Sort all points by increasing x coordinates. If two points have the same x coordinate, sort them by decreasing y coordinates. Now, it can be shown that a subset of points is non-dominated if and only if their y coordinates are non-increasing in our sorted sequence, meaning each y coordinate is less than or equal to the previous one in the subsequence.

So the algorithm would be:

1. Sort the points as described above. Time: O(n*logn).
2. Find the longest non-increasing subsequence of y coordinates. Time: O(n*logn). This can be done by adapting the algorithm for finding the longest increasing subsequence.

This gives the largest possible set in O(n*logn).

There is a divide and conquer algorithm which does this in O(n*logn) time.

Let's divide the points into two halfs, of size n/2 each, based on their x co-ordinates. We find the non-dominated point set in both the halfs. You need to observe that all the non-dominated points found in the right half will exist in our final list.

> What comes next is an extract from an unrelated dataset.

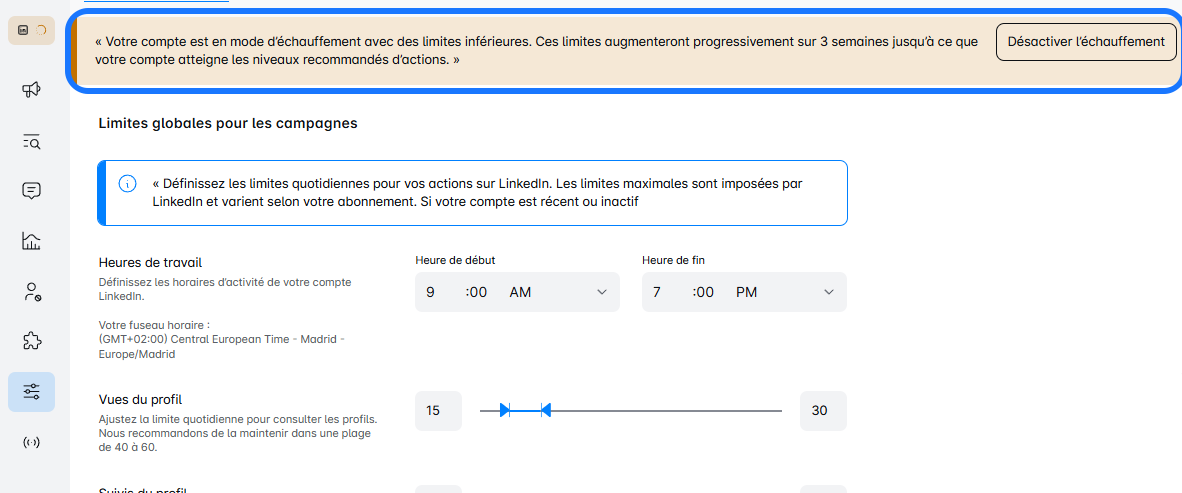1182x493 pixels.
Task: Open the user account icon in sidebar
Action: (31, 292)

With this observation we can write our combine step, remove all the non-dominated points in the left half which have y co-ordinate less than highest y co-ordinate of the point in the non-dominated set in the right half. We have the set of non-dominated points.

Algorithm:

Find the median along x axis - O(n) time
Find non-dominated points in the left half - T(n/2) 
Find non-dominated points in the right half - T(n/2)
set of non-dominated points could be on O(n) so, the combine step might have to check O(n) points

Equation for time :

 T(n) = 2T(n/2) + O(n) which is O(n*logn)

You can improve this further to O(n*logH) where H is the number of non-dominated points, it requires more insight into the problem and it is a good extension for you to work on.